What happened next was serendipitous.

This June, I billeted with a host in Maine while co-headlining the Portland Fringe Festival with an electric banjo show.

On the topic of music, my host Gale – enjoying live entertainment since the 70s – said the greatest singer-songwriter she’s seen perform is Tom Chapin.

She asked, “Do you know who he is?”

I told her I knew his family operates a campground near where I live, and he plays there sometimes, but I haven’t gone yet – she was shocked. “You have to see Tom Chapin!”

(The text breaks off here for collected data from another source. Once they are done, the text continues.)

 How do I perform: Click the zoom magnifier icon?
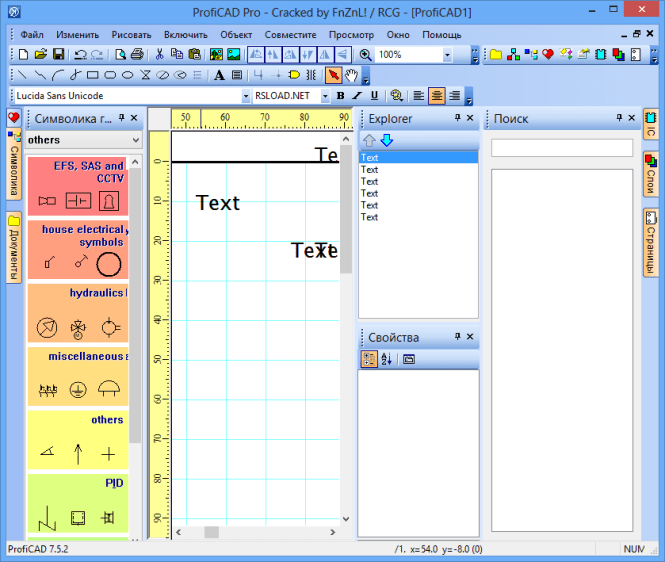click(x=365, y=55)
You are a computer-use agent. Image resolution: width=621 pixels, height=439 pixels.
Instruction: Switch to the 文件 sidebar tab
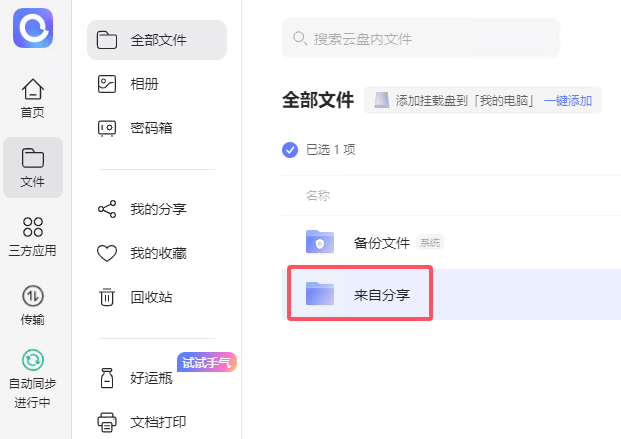33,168
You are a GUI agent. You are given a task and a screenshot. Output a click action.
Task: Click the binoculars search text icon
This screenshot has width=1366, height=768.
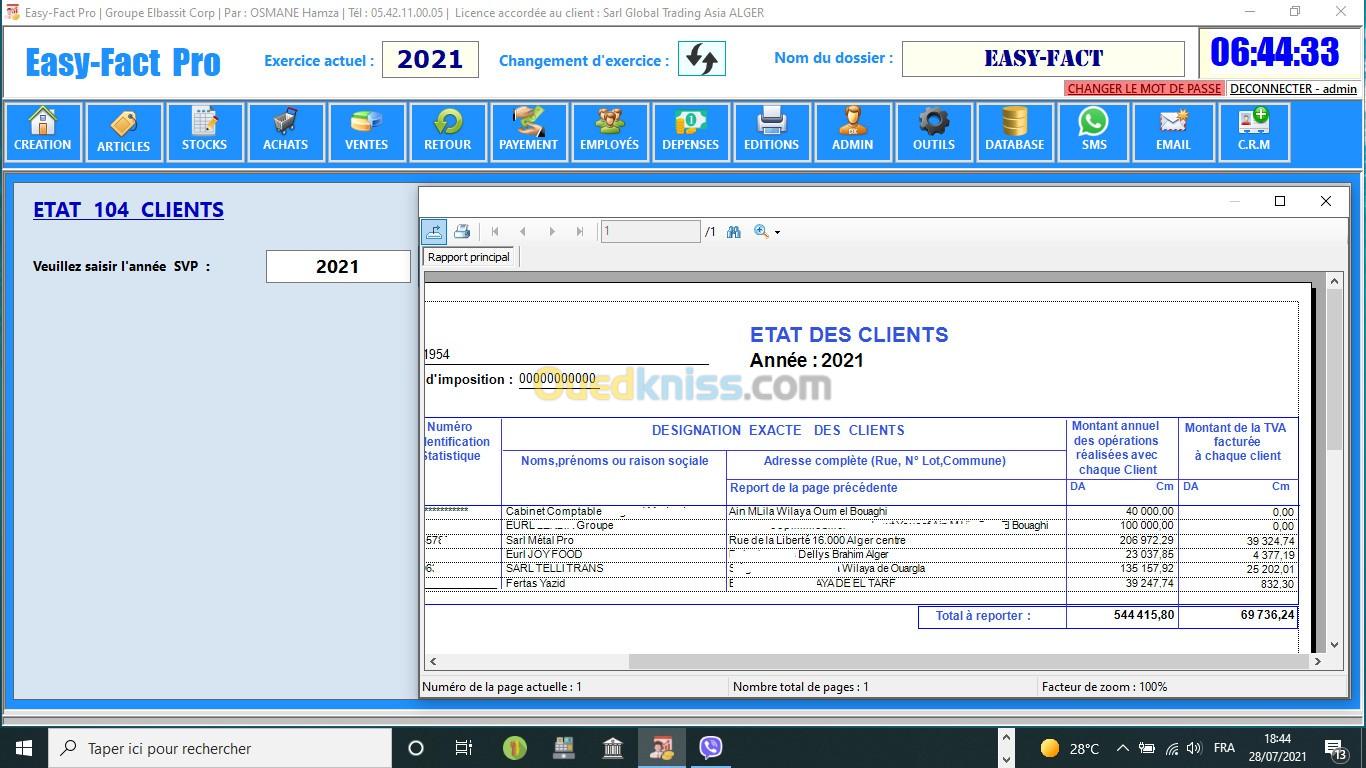(734, 231)
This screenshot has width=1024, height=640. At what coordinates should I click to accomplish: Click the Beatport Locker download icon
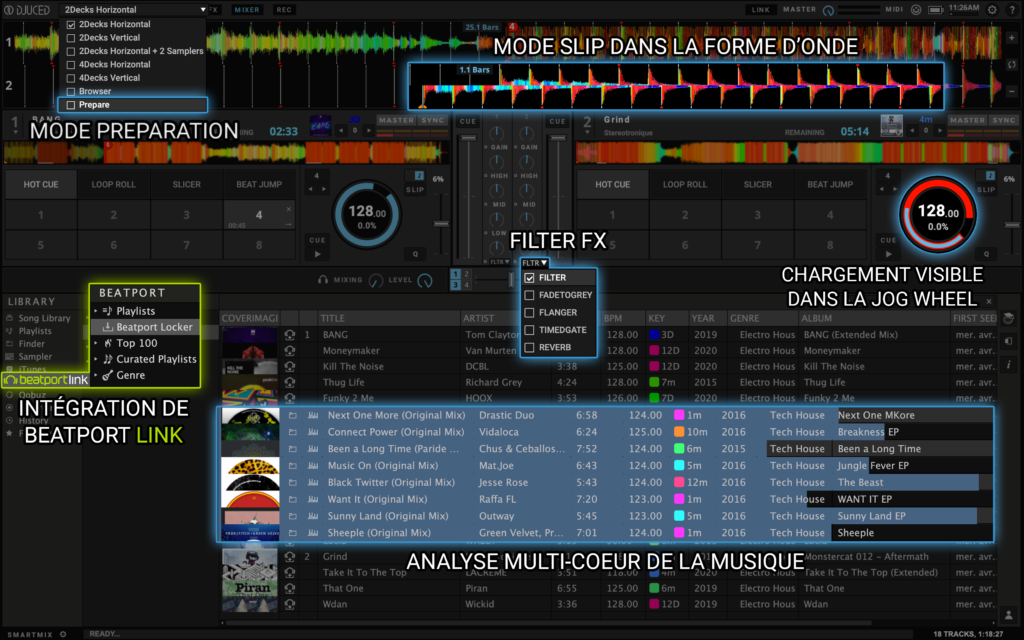point(108,327)
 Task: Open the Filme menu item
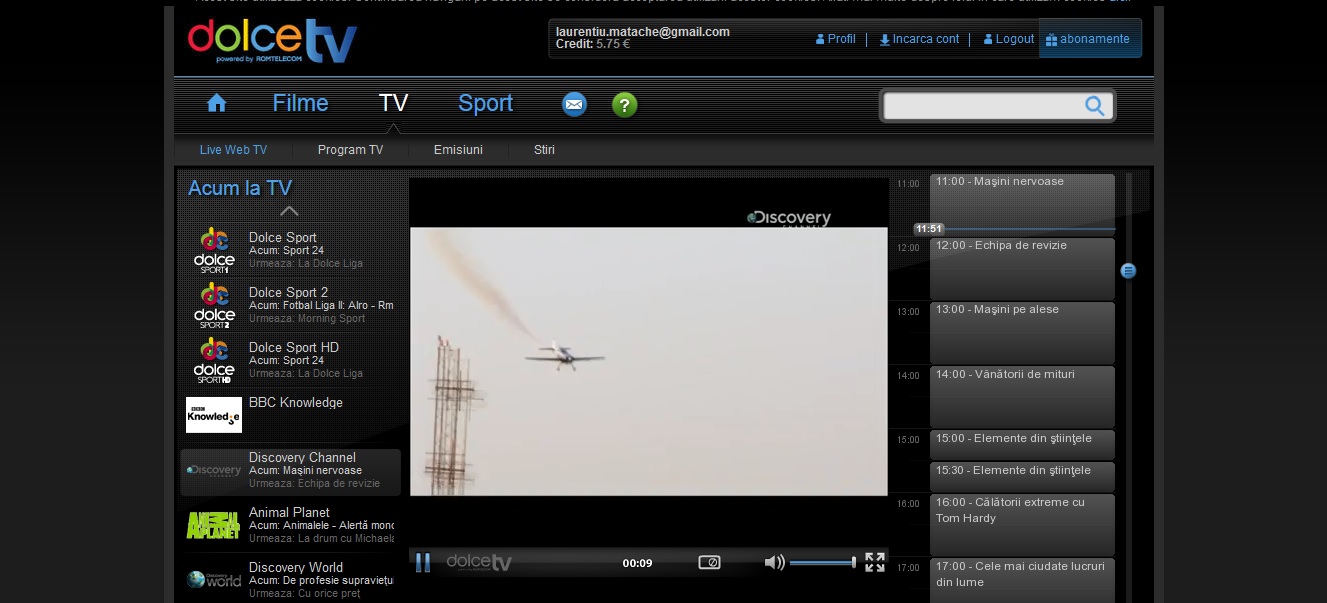pos(300,102)
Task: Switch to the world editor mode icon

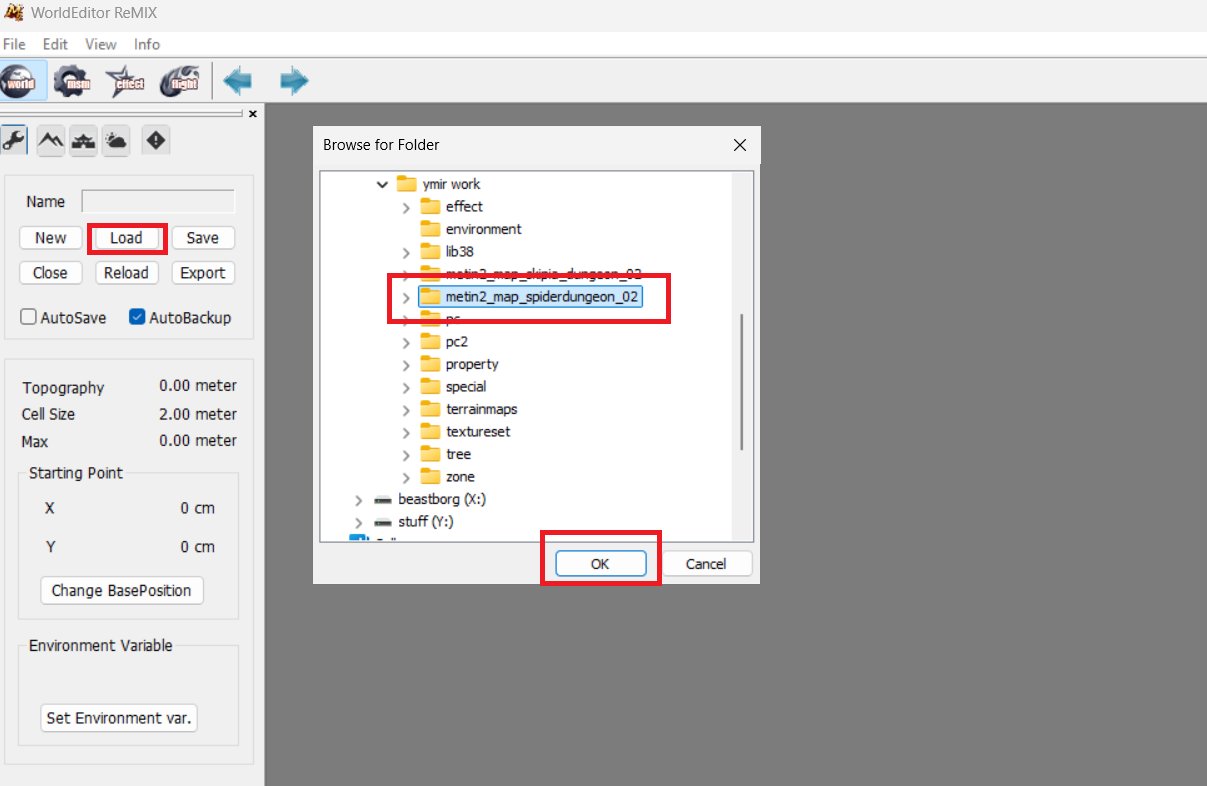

So I was thrilled when Tom showed up with acoustic guitar in hand for the set’s second half, leading the band in his heart-warming Build A Dream, followed by comic ragtime jaunt, My Name is Morgan (But It Ain’t JP).

Gale was right about his (Grammy-winning) talent for enrapturing audiences with evocative storytelling – I couldn’t stop smiling.

The show’s highlights included a heartfelt rendition of Harry Chapin’s Story of a Life, hilarious banter between Wallace and Steve Chapin on who should be responsible for flipping the piano’s sheet music for Old Man River, and a prodigious blues jam riffing on the traditional tune that inspired the Grateful Dead’s Dupree’s Diamond Blues.

The show was absolutely free of controversy, but witnessing these icons let loose and improvise in such an intimate venue made for an evening I’ll never forget.

Just like the miners at that site 160 years ago, I experienced great fortune taking a chance and hitting gold at The Ovens.